Saturday, November 13, 2004

Press photographer gunned down by lone sniper on Jolo island

Pakistan Press Club (PPC) today condemned the fatal shooting of news photographer Gene Boyd Lumawag by a lone sniper yesterday while on assignment for the local news agency Mindanews on Jolo island, an Islamist bastion in the southern Philippines. The gunman escaped and no arrests were made.
Lumawag's death brought to nine the number of journalists killed in the course of their work so far this year in the Philippines, making it the world's most dangerous country for the press after Iraq.
"Once again we are dismayed by the death of a journalist in the Philippines," Reporters Without Borders said. "The investigations into each of these terrible murders must be pursued to the end if they are to stop. As in the other case, the authorities must explore all leads and the police must be given all the resources they need to find out who killed Lumawag."

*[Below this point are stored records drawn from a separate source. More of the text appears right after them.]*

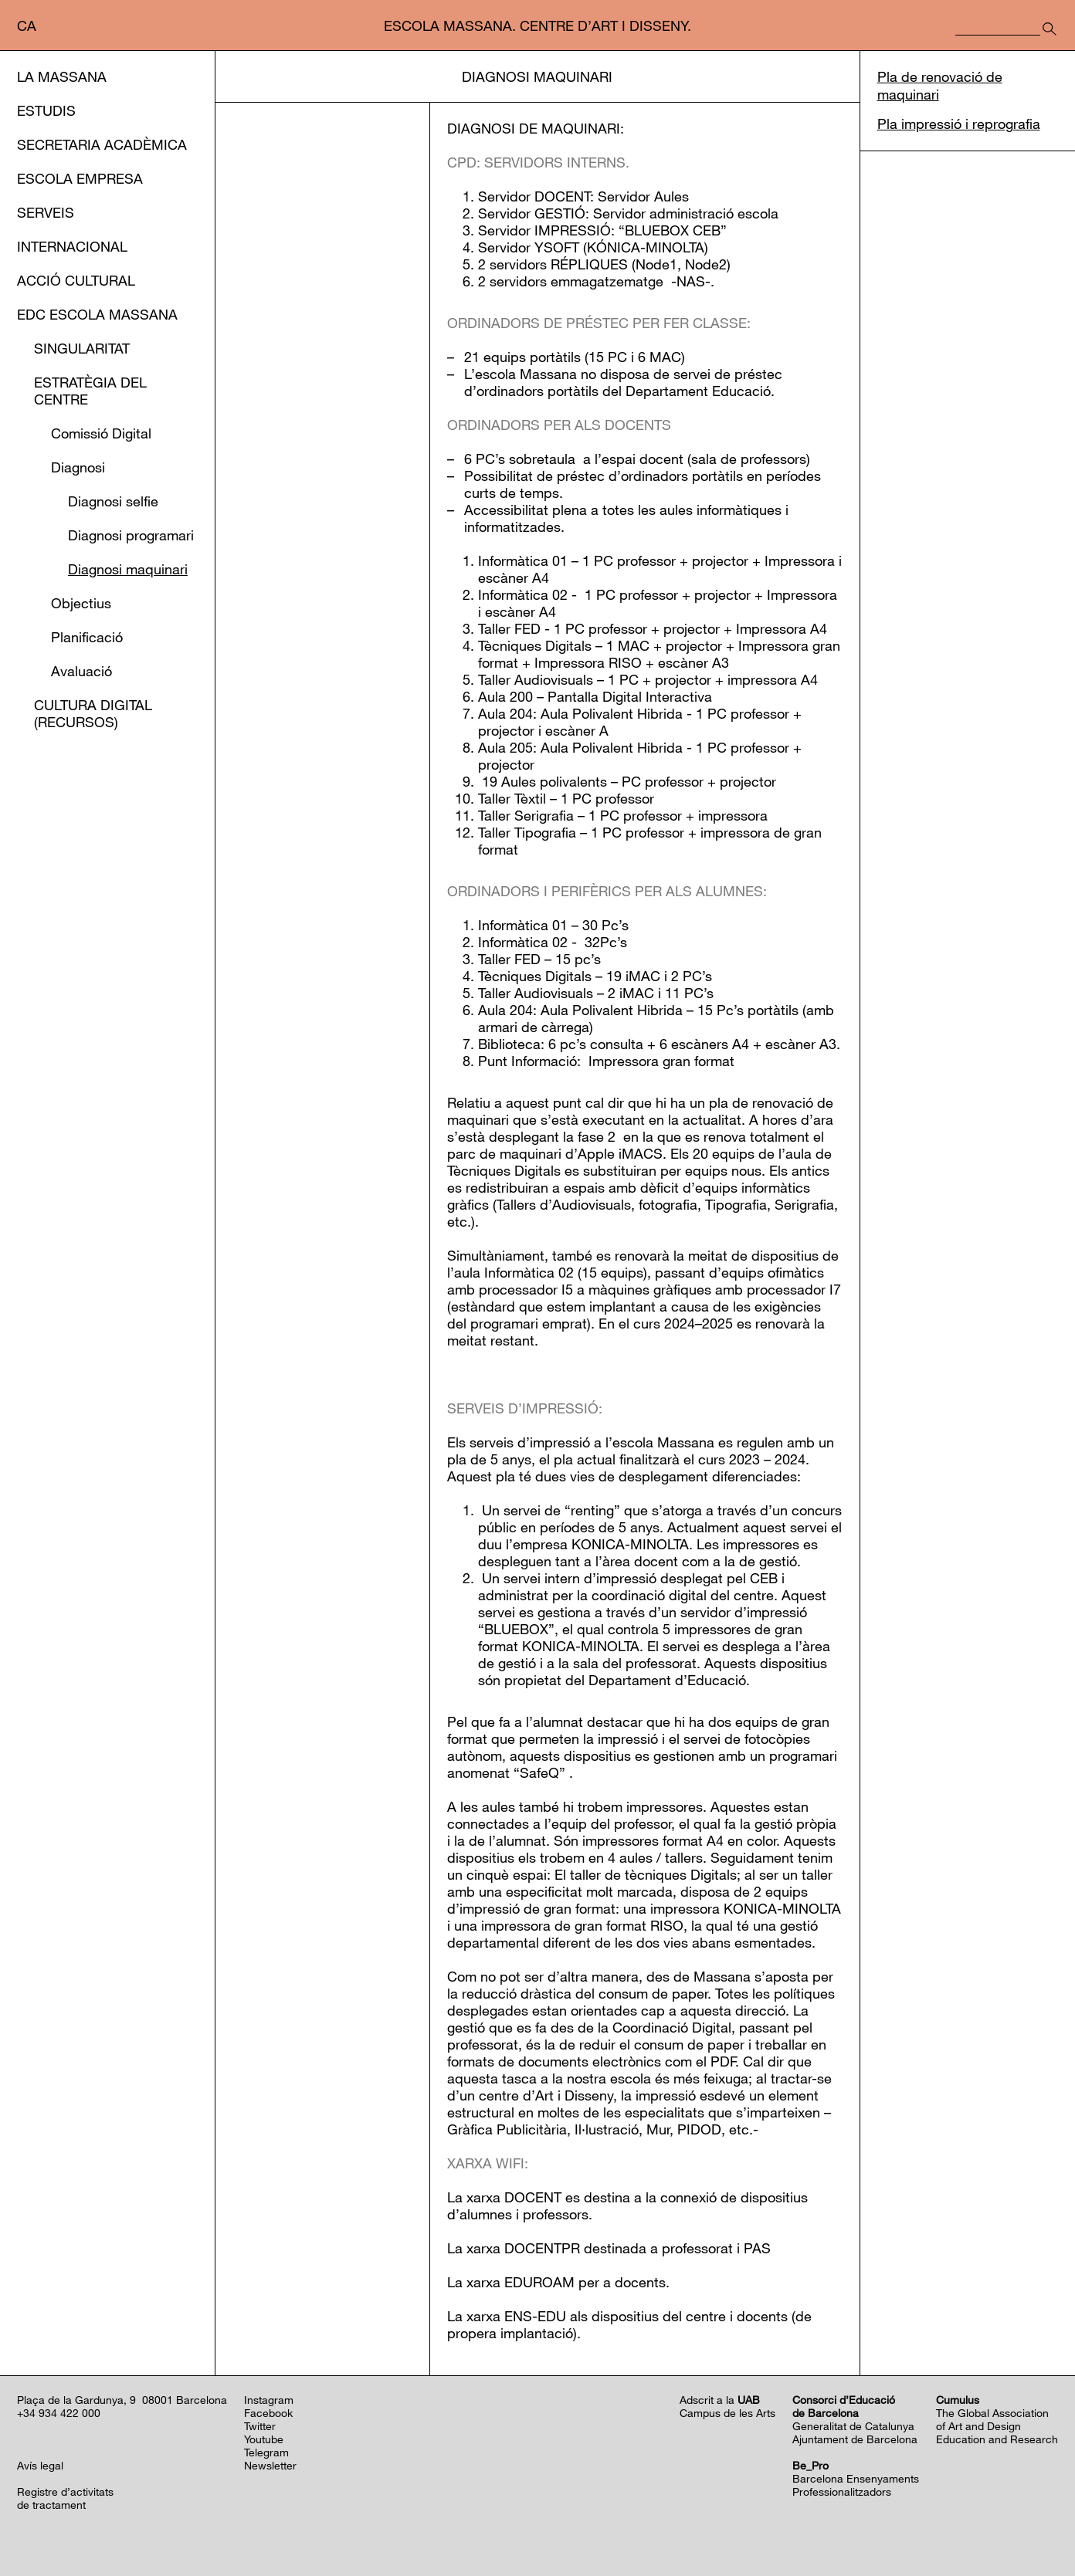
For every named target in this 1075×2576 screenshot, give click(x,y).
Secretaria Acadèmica (102, 144)
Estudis (46, 110)
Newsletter (270, 2465)
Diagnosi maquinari (128, 568)
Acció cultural (76, 280)
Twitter (260, 2425)
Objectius (81, 602)
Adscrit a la (720, 2399)
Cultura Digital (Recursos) (93, 713)
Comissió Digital (101, 433)
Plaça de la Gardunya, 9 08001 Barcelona (122, 2399)
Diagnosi (78, 467)
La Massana (62, 76)
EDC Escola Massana (97, 314)
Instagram (268, 2399)
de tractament (51, 2504)
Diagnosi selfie (113, 501)
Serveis (45, 212)
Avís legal (40, 2465)
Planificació (87, 636)
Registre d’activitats (65, 2491)
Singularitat (82, 348)
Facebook (268, 2412)
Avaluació (81, 670)
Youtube (263, 2439)
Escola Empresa (80, 178)
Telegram (266, 2452)
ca (26, 25)
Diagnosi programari (131, 534)
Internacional (72, 246)
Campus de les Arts (727, 2412)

Aged 26, Lumawag was preparing a report on Aid al-Fitr, the Muslim festivity that marks the end of Ramadan. He was hit by a 45mm bullet in the forehead as he was heading towards the pier in the town of Jolo to photograph the sunset. He was working with another journalist from Mindanao island who was managed find refuge in a church and was not hurt.
Army investigators told Mindanews they thought the shooting was the work of members of an "urban terrorist group" linked to Abu Sayyaf, an Islamist group fighting for an independent Islamic state in the southern Philippines. Abu Sayyaf has been blamed for many attacks and kidnappings and is alleged by both the Philippine and US authorities to be linked to Al-Qaeda.